EXTRAIT DE PAGE
:::

Quand j’ai lu Boulevard Voltaire ce vendredi matin 10 juillet, où pas moins de cinq articles étaient consacrés à la Grèce, j’ai eu peur. Ça y est, ai-je pensé, Boulevard Voltaire a été racheté par un consortium Mélenchon, Laurent, Besancenot & Cie. Car dans quatre des articles, ce sont leurs thèses antieuropéennes et anticapitalistes qui étaient développées, avec hargne, et sous divers aspects. Heureusement le cinquième, signé Henri Temple, redonnait un peu de tenue à ce blog que je lis quotidiennement avec intérêt et grand plaisir depuis sa création par Robert Ménard.
Henri Temple cherche les causes profondes de la situation grecque et en trouve une dans l’inculture de l’élite mondiale, pas seulement française, qui ignore les bases de l’analyse logique et le sens des mots.
Depuis Aristote, explique-t-il, soit 2 500 ans, la monnaie remplit trois fonctions : – moyen intermédiaire pour les échanges, – unité de compte, – réserve de valeur.
Et cette définition n’a pas évolué : le prix Nobel d’économie J.E. Stiglitz la donne toujours en 2002 dans son ouvrage Principes d’économie moderne.
Ces fonctions invariables de la monnaie ne s’exercent qu’à trois conditions :
1 / La maîtrise de l’émission, sans quoi l’instrument de mesure perd son sens et sa proportionnalité (raison pour laquelle cette émission fut, pendant des siècles, une mission régalienne).
2 / La proportionnalité du signe monétaire avec les produits courants (effet facial).

:::

CONSIGNE A
Recopie le passage de l'extrait sur la monnaie qui va de « Depuis Aristote, explique-t-il, soit » à « Principes d’économie moderne. », en remplaçant « Aristote » par « Platon ».
CONSIGNE B
Résume l'extrait sur la monnaie en deux phrases.
CONSIGNE C
Énumère les fonctions de la monnaie citées dans l'extrait sur la monnaie.

SECTION DES DONNÉES
:::

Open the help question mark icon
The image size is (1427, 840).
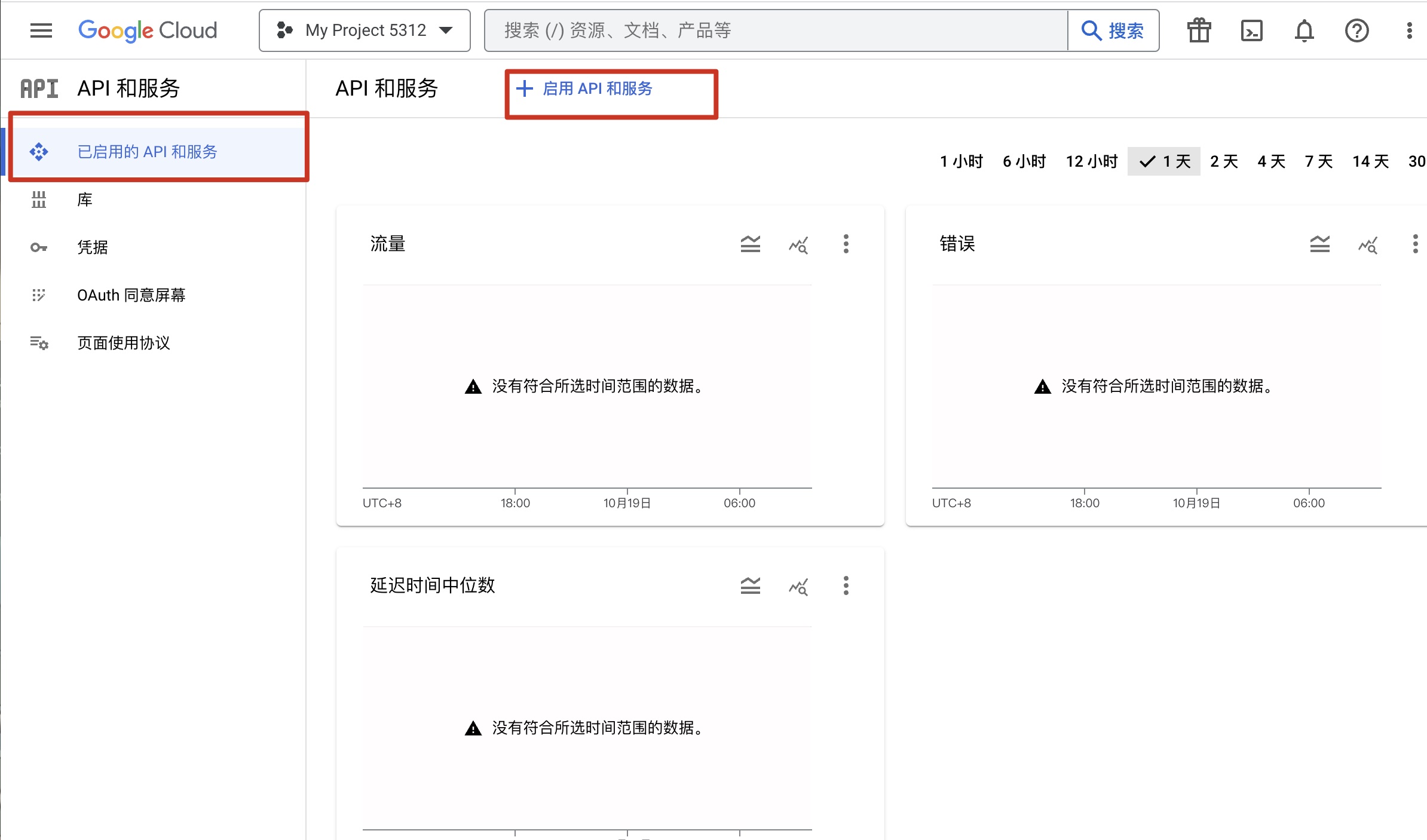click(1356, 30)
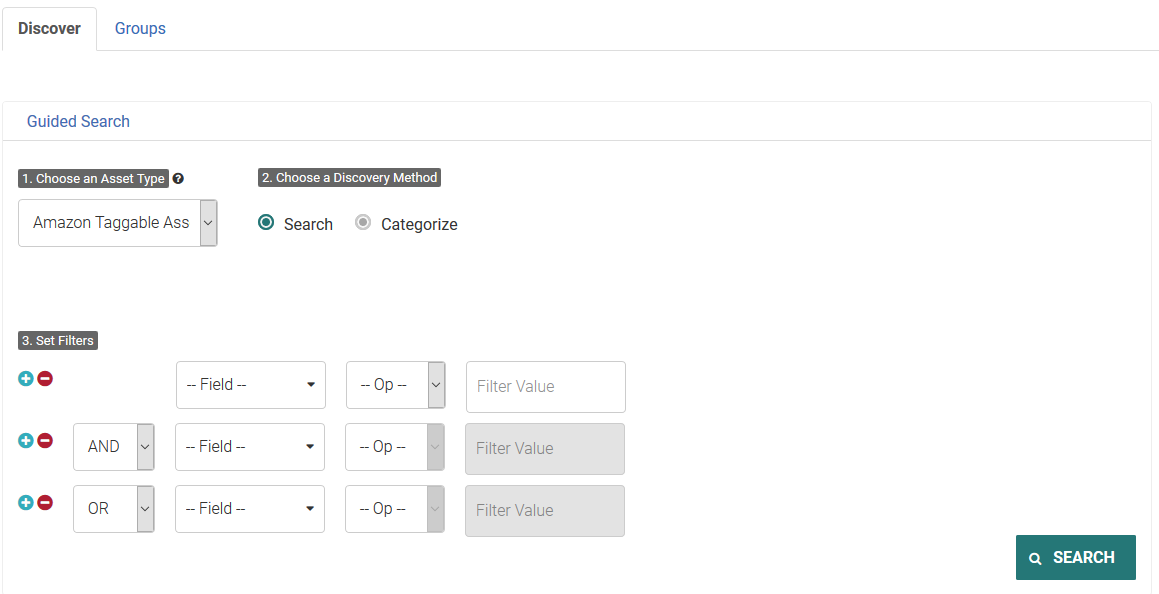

:::

RÉSULTAT ATTENDU A
Depuis Platon, explique-t-il, soit 2 500 ans, la monnaie remplit trois fonctions : – moyen intermédiaire pour les échanges, – unité de compte, – réserve de valeur.
Et cette définition n’a pas évolué : le prix Nobel d’économie J.E. Stiglitz la donne toujours en 2002 dans son ouvrage Principes d’économie moderne.

RÉSULTAT ATTENDU B
Lecteur quotidien de Boulevard Voltaire, l'auteur s'est inquiété de voir quatre des cinq articles consacrés à la Grèce le vendredi 10 juillet développer des thèses antieuropéennes et anticapitalistes, le cinquième, signé Henri Temple, faisant exception. Henri Temple trouve une cause de la situation grecque dans l'inculture de l'élite mondiale et rappelle que, depuis Aristote, la monnaie remplit trois fonctions qui ne s'exercent qu'à certaines conditions, dont la maîtrise de l'émission et la proportionnalité du signe monétaire avec les produits courants.

RÉSULTAT ATTENDU C
- moyen intermédiaire pour les échanges
- unité de compte
- réserve de valeur